The wind blowing curls into her eyes offset her toughness. He shifted his gaze away, glad he’d let her keep the money. It put him at ease, gave him back the advantage. A cotton-headed old man negotiated his trash under the lid of a nearby dumpster.

“Go if you want,” Nava said.

He shifted back toward her. She wore the collar of her jean jacket up, as though shielding herself inside it. He might have felt sorry for her, but more than anything he felt repulsed, not so much by her pasty skin, but because she always seemed to want something from him, even just a cigarette.

“Like, do you have a mother or a family or anything?”

“Sure. Why not?” She pulled a curl of her hair, twisting it. “My mother’s a skank, just like me.”

“You’re not a skank.”

She looked away, a sort of sick smile. “I wish I had a cigarette.”

“Why don’t you buy ‘em at the store. I just gave you five bucks.”

“You still want it back?” She reached into her pocket but kept her hand there.
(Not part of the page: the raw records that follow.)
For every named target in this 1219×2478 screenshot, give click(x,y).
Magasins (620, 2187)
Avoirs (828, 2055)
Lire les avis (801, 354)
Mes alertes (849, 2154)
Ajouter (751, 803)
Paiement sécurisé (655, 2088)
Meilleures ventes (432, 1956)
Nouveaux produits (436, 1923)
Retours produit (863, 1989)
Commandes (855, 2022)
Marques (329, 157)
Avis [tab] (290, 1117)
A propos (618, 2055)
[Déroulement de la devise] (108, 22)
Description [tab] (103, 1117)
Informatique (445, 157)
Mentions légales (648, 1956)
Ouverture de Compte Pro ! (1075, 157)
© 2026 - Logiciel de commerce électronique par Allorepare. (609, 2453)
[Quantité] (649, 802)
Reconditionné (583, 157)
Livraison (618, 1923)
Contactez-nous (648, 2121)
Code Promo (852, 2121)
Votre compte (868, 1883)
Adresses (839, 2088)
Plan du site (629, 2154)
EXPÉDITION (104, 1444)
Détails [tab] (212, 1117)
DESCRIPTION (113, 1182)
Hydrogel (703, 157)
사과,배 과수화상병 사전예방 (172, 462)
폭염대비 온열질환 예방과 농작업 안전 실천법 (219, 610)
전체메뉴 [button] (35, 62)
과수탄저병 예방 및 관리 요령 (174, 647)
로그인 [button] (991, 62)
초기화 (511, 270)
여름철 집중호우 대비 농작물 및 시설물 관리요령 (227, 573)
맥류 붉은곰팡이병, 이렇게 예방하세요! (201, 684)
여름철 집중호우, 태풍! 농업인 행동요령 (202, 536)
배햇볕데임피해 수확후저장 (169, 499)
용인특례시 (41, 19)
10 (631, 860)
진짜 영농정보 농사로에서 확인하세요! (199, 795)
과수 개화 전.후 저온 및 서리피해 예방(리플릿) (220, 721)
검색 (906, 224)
“If you want to be a skank, I don’t know,” he said. “Don’t be.”

“If you say so, Starfish.”

It was the way she acted—so certain with him, though they’d barely ever spoken before now. Telling him he could go if he wanted, as if she had any say in it. Or those thin lips, clamped tight, like a clam shell. That was Nava, all hardness, her shoulders square in the jacket. And something kept hidden, safe inside.

“All right,” he said, blood rushing into his cheeks, “let’s go then.” He indicated the place she meant, a narrow slot connecting two of the buildings, fronted by flame-shaped bushes. “The place over there.”

The sick smile again.

“C’mon, like you said. Right over there.”

“Too late. I don’t feel like it anymore.”

He blushed, an instant of blindness for his pride to catch up. He tried coaxing her, saying she was all talk and so on. But nothing he said seemed to faze her. Her shoulders, square in the jacket, her hand in the pocket. He repeated that he wouldn’t take the money back.

“Suit yourself.” She inched forward to stand, to leave ahead of him. But first she touched his knee, about to tell him something. She changed her mind, said nothing.

Back at home, or sometimes in class, he pictured them still on the bench together and her telling him what she hadn’t told him, that she’d see him again sometime, they’d go back into those bushes. But she no longer appeared, it seemed, or at least he hadn’t seen her. He still went to the gym to shoot baskets on his own after the last bell. He worked up a sweat lofting his jumpers, fade-aways and lay-ups, his eyes forever darting toward the doorway.